Wednesday, July 26, 2023

July '23 Digital Week III

Blu-ray Releases of the Week 
The Last of Us—Complete 1st Season 
(Warner Bros)
The first HBO series based on a video game (for what it’s worth), this dystopian thriller isn’t very original—the visuals of this post-pandemic world are awfully familiar, as are the zombie-like victims of a fungal infection that’s destroyed civilization as we know it—but it gets by on  clever writing and sympathetic acting, which makes the characters more human than usual in this genre. Led by Pedro Pascal, there are also formidable performances by Bella Ramsey, Nico Parker and Anna Torv: but there’s a sense that, after nine one-hour episodes—and a second season to come— the redundancy will take over soon. The hi-def transfer looks good; extras comprise several making-of featurettes, interviews and on-set footage.

Deadstream 
(Shudder)
I don’t think we need another found-footage horror flick at this late date, but at least writers/directors Vanessa and Joseph Winter’s foray into the genre, about a disgraced YouTuber (is there any other kind?) who goes to a supposedly haunted house, has a sense of humor about itself that sustains it for at least the first half before it ends up repeating itself to death, so to speak. The film looks quite good in hi-def; extras include several featurettes, bloopers, deleted and alternate scenes, interviews, on-set footage and a commentary.

Fool’s Paradise 
(Lionsgate)
Writer-director-star Charlie Day (best known for It’s Always Sunny in Philadelphia) has delivered a fool’s errand with this completely hamfisted Hollywood satire about a mute just released from a mental hospital, a dead ringer for a famous actor, who gets into the movie business almost accidentally. It’s an ungodly mix of Being There and Mr. Hulot’s Holiday, and Day is not a good enough actor—or writer or director—to pull it off successfully, let alone competently. Even good actors like Edie Falco and Kate Beckinsale are unable to overcome the soggy script and middling direction, and one-dimensional performers like Jason Sudekis fall back onto their usual tricks. The film looks decent on Blu.

Kandahar 
(Universal/Open Road)
Gerard Butler gives another solid if unexceptional performance in his second 2023 action thriller, but unlike the faceless Plane, Ric Roman Waugh’s film has a bit more bite for a timely excursion into the murderous world of Middle Eastern double-dealing and revenge. Although there’s nothing new here and it goes on too long, Kandahar does have its share of tense sequences, and Butler’s stoic heroism is well-suited to the role of a CIA operative desperate to save his Afghan translator and get home to his own teenage daughter.

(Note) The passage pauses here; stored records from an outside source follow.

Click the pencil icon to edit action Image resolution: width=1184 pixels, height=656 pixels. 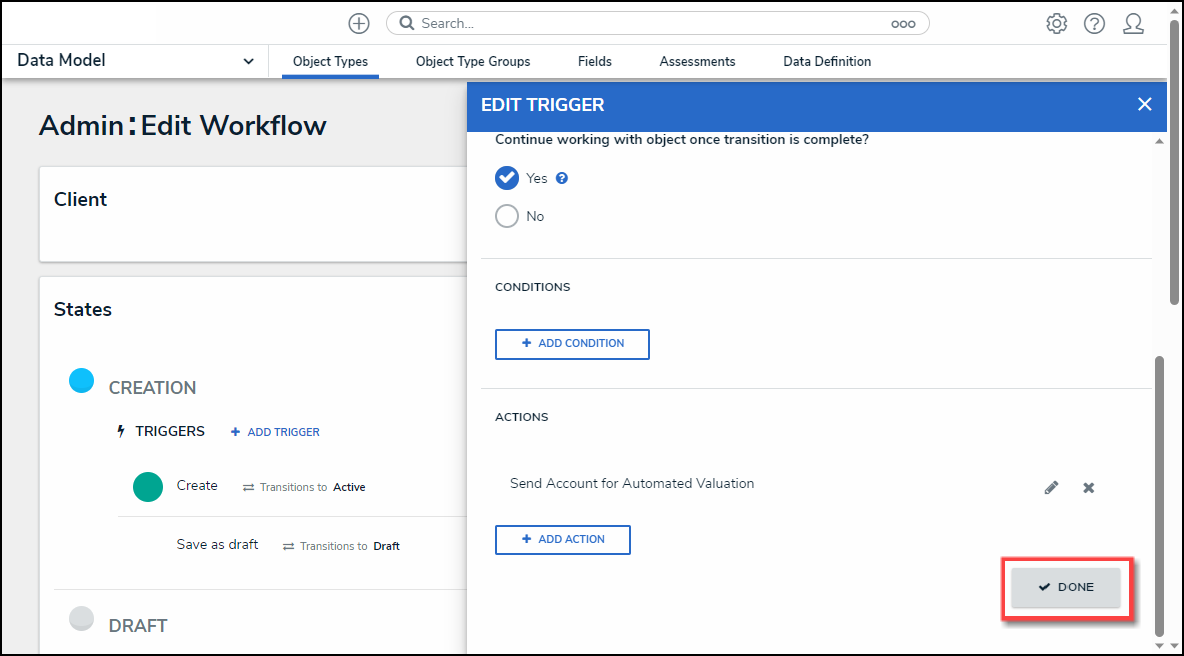coord(1051,488)
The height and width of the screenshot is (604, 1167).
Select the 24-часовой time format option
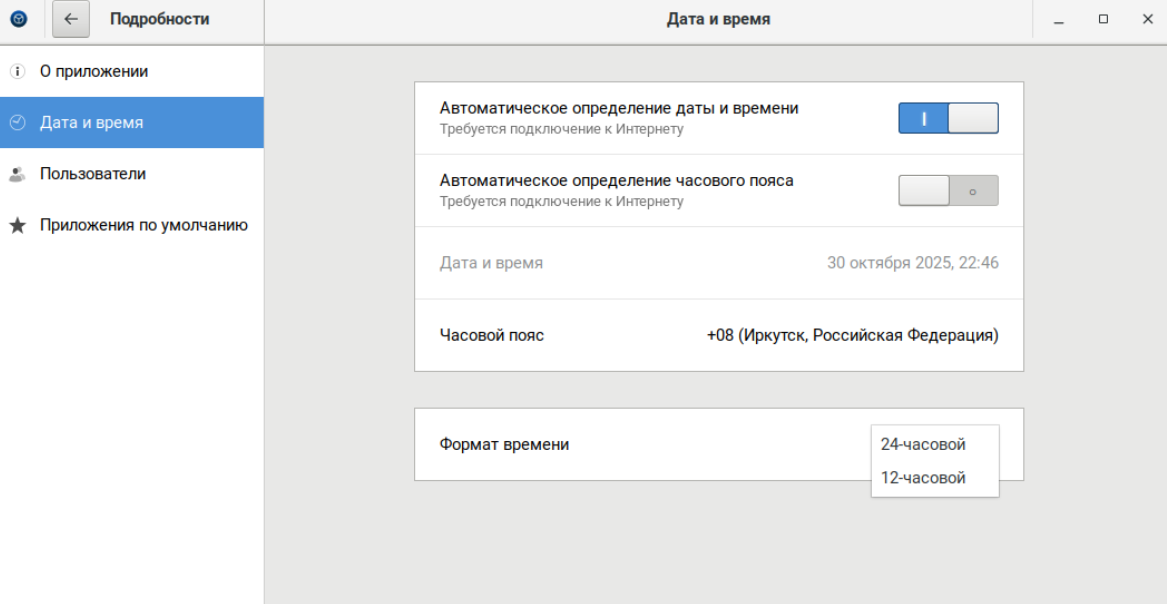pyautogui.click(x=923, y=444)
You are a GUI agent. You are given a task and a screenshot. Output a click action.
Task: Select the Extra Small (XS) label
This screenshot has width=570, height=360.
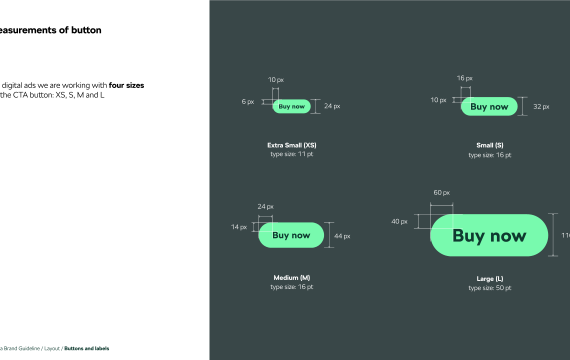click(292, 145)
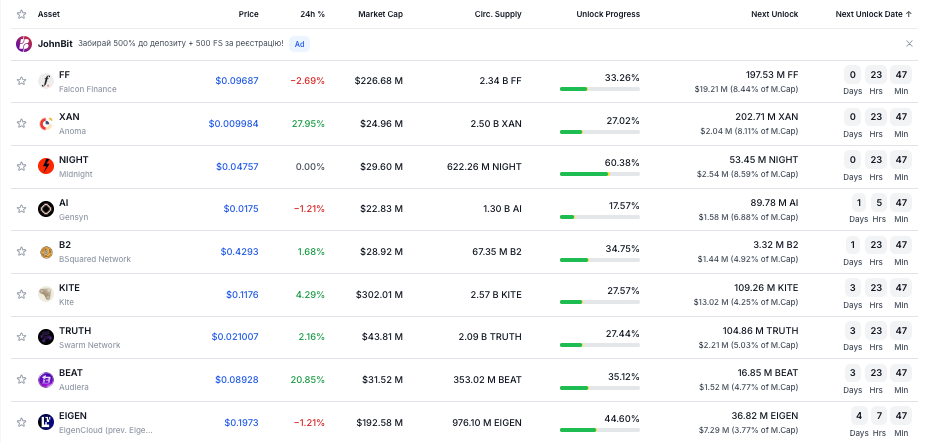Sort by Unlock Progress column header
Image resolution: width=928 pixels, height=443 pixels.
[x=608, y=14]
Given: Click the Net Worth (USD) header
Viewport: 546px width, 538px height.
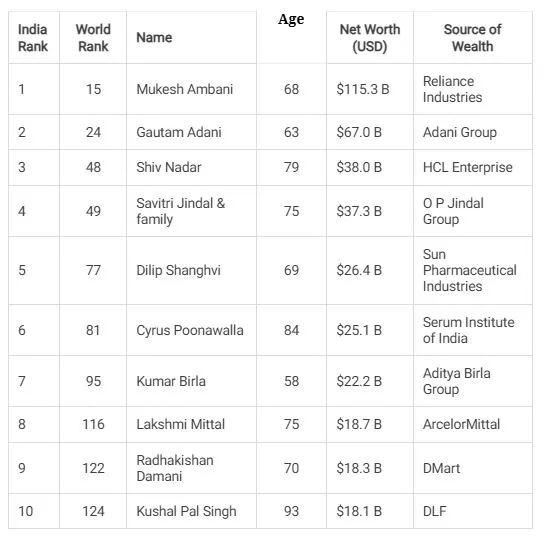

There’s a terrific hi-def transfer. 

Persian Lessons 
(Cohen Media)
In the most contrived way possible, director Vadim Perelman has made a Holocaust film in which his protagonist Gilles, a Belgian Jew, poses as a Farsi speaker with an Iranian background in order to survive: luckily for him, the camp commandant wants to learn Farsi so he can go to Teheran and live with his brother. The ludicrousness of the premise aside—Lina Wertmuller made a masterpiece out of a similar storyline with Seven Beauties, in which the survival-at-all-cost antihero had sex with the obese female commandant of a concentration camp to stay alive—Perelman and writer Ilya Tsofin’s creaky plotting militates against our complete sympathy, despite the very fine performances by Nahuel Pérez Biscayart as Gilles and Lars Eidinger as the commandant. There’s a first-rate Blu-ray transfer.

Robot Monster 
(Bayview)
One of those all-time inept “bad movies” along the lines of Plan Nine from Outer Space and Santa Claus Conquers the Martians, this 1953 grade-Z sci-fi flick by Phil Tucker has virtually little to recommend it—unless, of course, you’re one of those gluttons who seeks out and devours junk like this. That’s, of course, what this 70th anniversary special edition is all about: not only do we get the amateurish B&W film in all its anti-glory in 2D and 3D versions, but there are also many contextual extras, including featurettes in both 2D and 3D and an entertaining commentary featuring the last surviving cast member, Greg Moffett.

Sisu 
(Lionsgate)
Another Nazi-fueled fantasy in which the underdogs have it all over the German monsters, Jalmari Helander’s relentlessly grim film never reaches the giddily masturbatory heights of Quentin Tarantino’s egregious Inglorious Basterds, where French and American civilians and soldiers murder Hitler. Sisu and its “immortal” fighter, who has killed hundreds of Russians, takes on an entire Nazi squadron in the wilds of the Lapland region in occupied Finland with the help of truckful of women prisoners and finishes off the whole lot in spectacular fashion, is the epitome of a guilty pleasure, especially as played with single-minded viciousness by Jorma Tommila as the mainly silent title character. The hi-def transfer is excellent.